Given task => List every line of the listing below that contains the string "height", reproducing each such line in full.

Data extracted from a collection
************

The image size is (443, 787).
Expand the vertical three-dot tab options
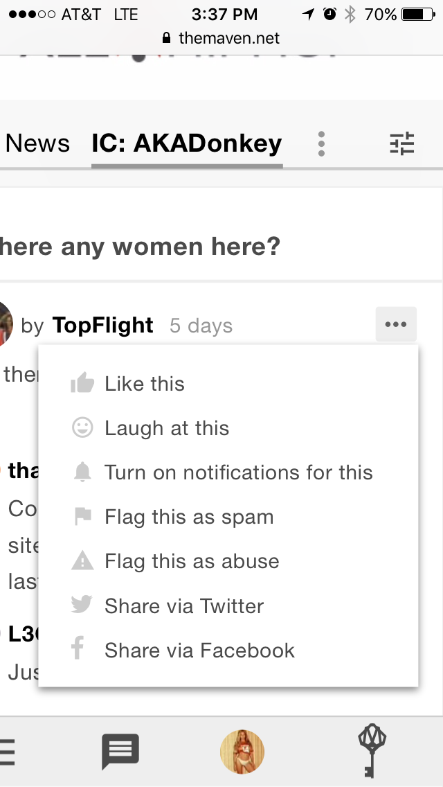(x=322, y=144)
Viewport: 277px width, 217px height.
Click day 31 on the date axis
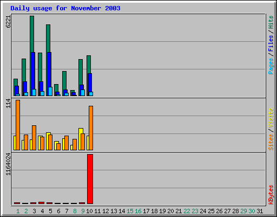(260, 211)
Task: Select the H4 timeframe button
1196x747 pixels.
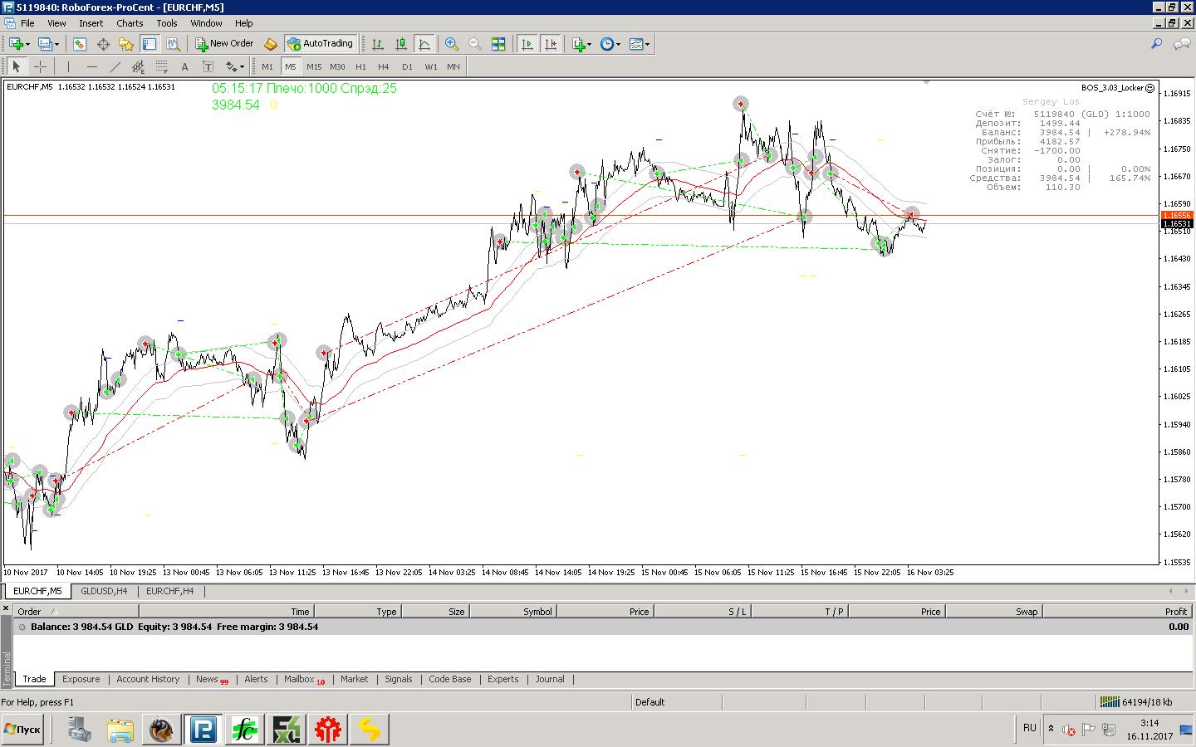Action: (x=383, y=66)
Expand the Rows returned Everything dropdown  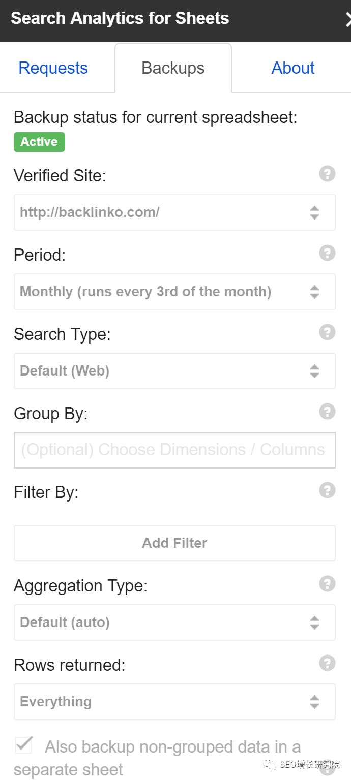(x=174, y=702)
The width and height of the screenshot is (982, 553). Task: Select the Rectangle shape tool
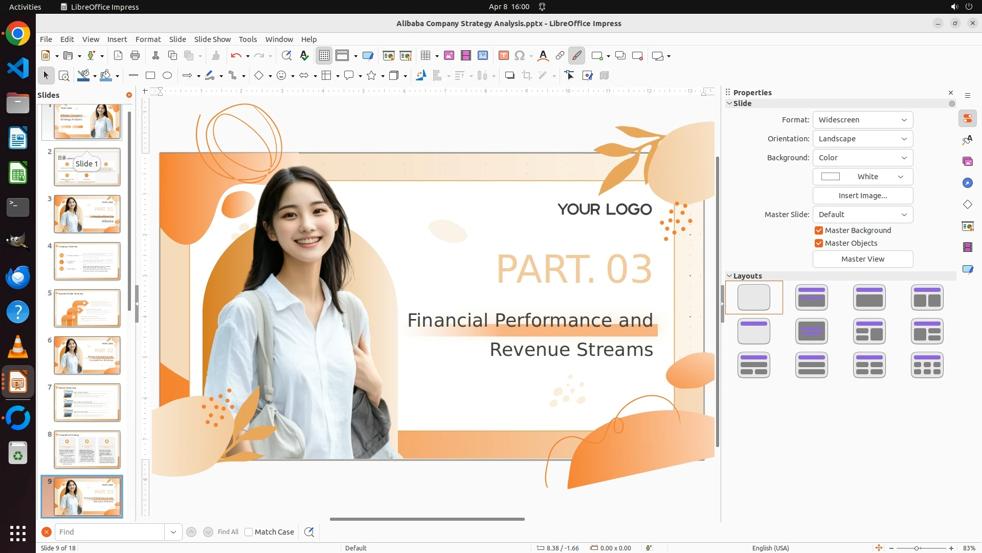click(150, 76)
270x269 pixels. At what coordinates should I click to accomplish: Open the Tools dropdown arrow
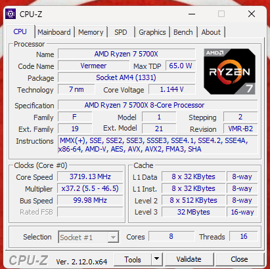156,259
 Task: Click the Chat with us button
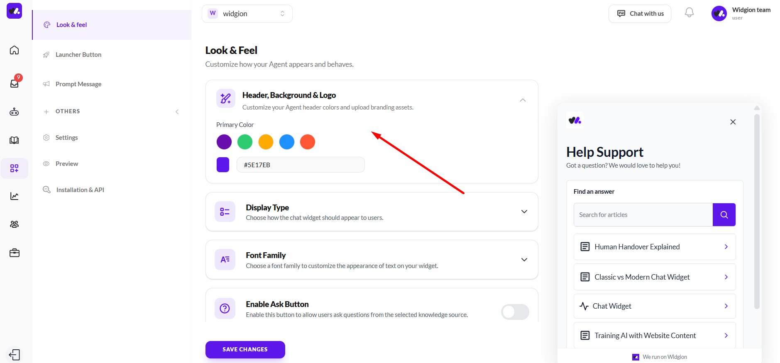[640, 14]
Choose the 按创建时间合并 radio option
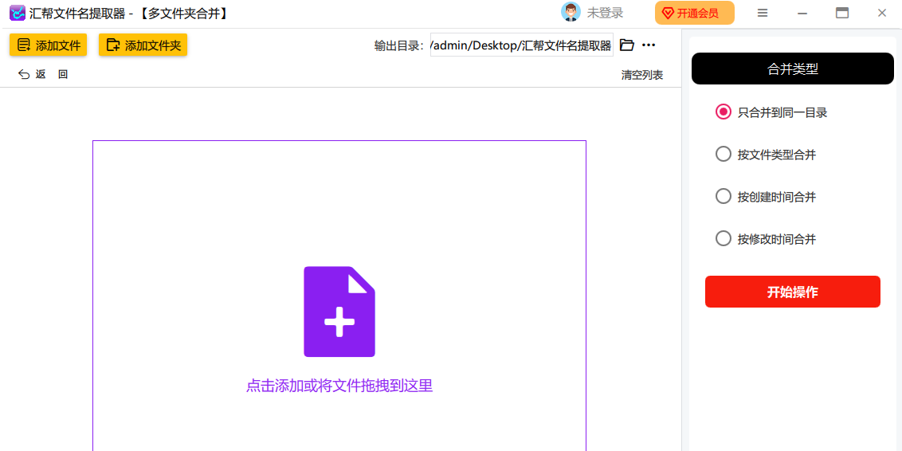902x451 pixels. (x=724, y=197)
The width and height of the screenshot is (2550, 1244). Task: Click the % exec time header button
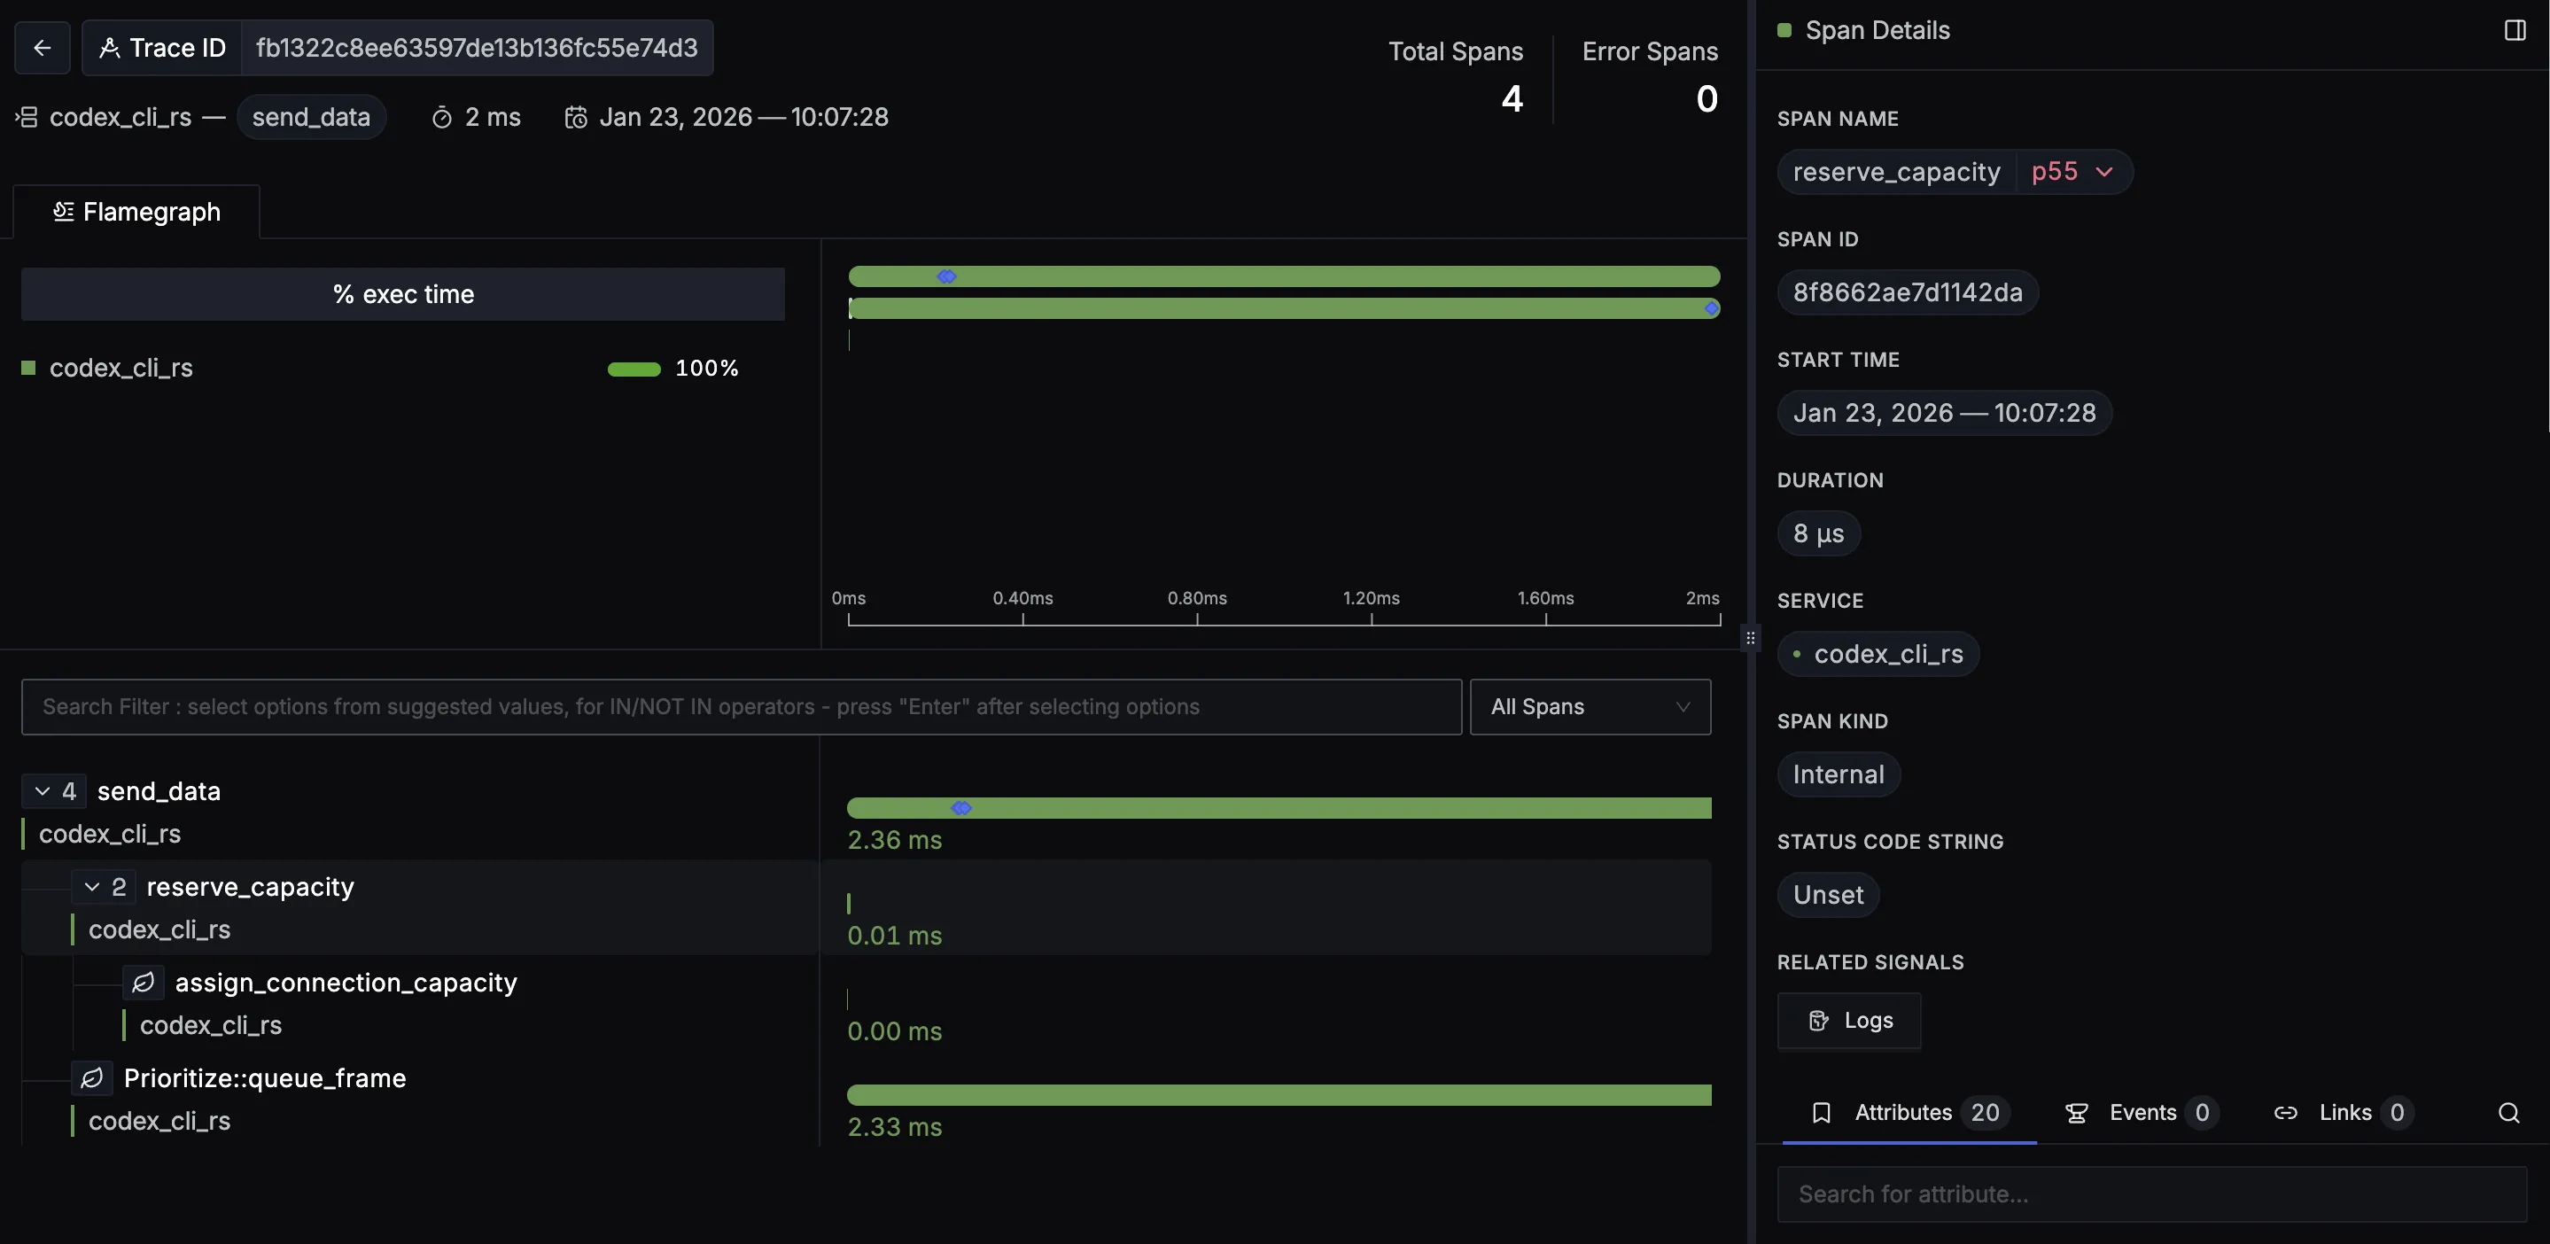403,294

************

Exercise output =>
Viewport: 277px width, 217px height.
The width and height of the screenshot is (982, 553). Task: Select the Rectangle shape tool
The width and height of the screenshot is (2550, 1244). Task: Click the % exec time header button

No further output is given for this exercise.